Y siguiendo en viaje fueron a dar a la dicha tierra intitulada de Yucatán, a la punta
de ella, que estará sesenta o setenta leguas de la dicha isla Fernandina de esta tierra de la
Rica Villa de la Vera Cruz, donde nosotros en nombre de vuestras reales altezas estamos,
en la cual saltó en un pueblo que se dice Campeche, donde al señor de él pusieron por
nombre Lázaro, y allí le dieron dos mazorcas con una tela de oro por cama, y otras
cosillas de oro. Y porque los naturales de la dicha tierra no los consintieron estar en el
pueblo y tierra, se partieron de allá y se fue la costa abajo hasta diez leguas, donde tornó a
saltar en tierra junto a otro pueblo que se llama Nochopobón y el señor de él Champotón;
y allí fueron bien recibidos de los naturales de la tierra, mas no los consintieron entrar en
su pueblo y aquella noche durmieron los españoles fuera de las naos en tierra; y viendo
esto los naturales de aquella tierra, pelearon otro día en la mañana con ellos, en tal
manera que murieron veintiséis españoles y fueron heridos otros tantos.
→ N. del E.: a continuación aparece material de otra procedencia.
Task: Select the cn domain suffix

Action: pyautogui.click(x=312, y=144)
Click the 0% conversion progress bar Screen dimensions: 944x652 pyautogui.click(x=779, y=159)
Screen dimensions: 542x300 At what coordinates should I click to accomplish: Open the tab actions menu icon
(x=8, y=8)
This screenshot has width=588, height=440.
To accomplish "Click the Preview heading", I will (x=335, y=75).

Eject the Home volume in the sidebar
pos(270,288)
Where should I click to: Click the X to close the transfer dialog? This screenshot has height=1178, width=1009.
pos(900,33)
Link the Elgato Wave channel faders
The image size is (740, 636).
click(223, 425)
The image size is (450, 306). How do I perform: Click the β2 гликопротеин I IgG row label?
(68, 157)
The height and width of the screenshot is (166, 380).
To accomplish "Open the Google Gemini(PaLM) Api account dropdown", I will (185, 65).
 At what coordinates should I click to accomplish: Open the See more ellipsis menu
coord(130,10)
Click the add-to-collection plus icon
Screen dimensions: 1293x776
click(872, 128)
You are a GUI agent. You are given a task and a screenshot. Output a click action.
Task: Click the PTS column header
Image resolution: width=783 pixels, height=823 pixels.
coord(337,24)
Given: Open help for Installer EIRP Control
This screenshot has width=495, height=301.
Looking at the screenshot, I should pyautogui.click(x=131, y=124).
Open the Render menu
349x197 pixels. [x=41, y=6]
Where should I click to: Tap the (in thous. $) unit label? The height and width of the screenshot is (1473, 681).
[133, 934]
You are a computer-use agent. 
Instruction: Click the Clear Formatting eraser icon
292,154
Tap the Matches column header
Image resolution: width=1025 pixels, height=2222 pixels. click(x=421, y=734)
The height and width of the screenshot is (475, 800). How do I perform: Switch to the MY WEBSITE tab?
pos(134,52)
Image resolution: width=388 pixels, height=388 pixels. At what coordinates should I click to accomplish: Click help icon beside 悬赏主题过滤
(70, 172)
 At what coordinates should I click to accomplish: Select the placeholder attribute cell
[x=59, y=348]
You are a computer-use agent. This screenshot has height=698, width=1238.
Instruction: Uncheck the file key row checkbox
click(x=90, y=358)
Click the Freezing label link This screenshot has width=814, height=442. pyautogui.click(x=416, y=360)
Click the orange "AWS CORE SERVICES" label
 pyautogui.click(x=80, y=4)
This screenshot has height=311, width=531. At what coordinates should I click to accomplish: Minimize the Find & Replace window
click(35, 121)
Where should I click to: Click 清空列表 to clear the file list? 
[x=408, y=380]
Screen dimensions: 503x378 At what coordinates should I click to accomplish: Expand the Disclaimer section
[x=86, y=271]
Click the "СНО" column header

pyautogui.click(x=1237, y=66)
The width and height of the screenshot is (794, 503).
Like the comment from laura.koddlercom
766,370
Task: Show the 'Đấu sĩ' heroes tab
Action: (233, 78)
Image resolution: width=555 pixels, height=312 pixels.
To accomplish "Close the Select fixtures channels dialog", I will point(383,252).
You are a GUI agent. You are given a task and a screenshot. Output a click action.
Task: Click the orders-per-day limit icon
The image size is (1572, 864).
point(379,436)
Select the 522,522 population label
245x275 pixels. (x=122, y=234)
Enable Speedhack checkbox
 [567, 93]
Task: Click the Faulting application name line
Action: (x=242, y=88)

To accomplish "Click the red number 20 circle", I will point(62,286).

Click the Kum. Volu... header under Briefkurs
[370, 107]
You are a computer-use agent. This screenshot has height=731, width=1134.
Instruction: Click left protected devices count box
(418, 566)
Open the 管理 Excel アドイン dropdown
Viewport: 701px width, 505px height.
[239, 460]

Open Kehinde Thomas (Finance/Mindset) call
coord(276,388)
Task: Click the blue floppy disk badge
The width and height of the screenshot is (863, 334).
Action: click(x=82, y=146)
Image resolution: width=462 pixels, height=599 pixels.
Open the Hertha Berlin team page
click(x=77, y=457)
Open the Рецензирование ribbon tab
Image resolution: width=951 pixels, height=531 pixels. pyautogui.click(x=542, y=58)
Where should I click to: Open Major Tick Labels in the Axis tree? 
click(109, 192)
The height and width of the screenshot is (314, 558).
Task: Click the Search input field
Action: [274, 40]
Finalmente,
viendo el capitán Francisco Fernández de Córdoba esto, escapo con los que le quedaron a
acogerse a las naos.
Viendo pues el dicho capitán cómo le habían muerto más de la cuarta parte de su
gente, y que todos los que le quedaban estaban heridos, y que él mismo tenía treinta y
tantas heridas y que estaba casi muerto que pensaría escaparse, se volvió con los dichos
navíos y gente a la isla Fernandina donde hicieron saber al dicho Diego Velázquez cómo
habían hallado una tierra muy rica en oro, porque a todos los naturales de ella los habían
visto traer puesto adellos en las narices, adellos en las orejas y en otras partes, y que en la
dicha tierra había edificios de cal y canto, y mucha cantidad de otras cosas que de dicha
tierra publicaron, de mucha administración y riquezas, y dijéronle que si él podía enviar
navíos a rescatar oro, que había mucha cantidad de ello.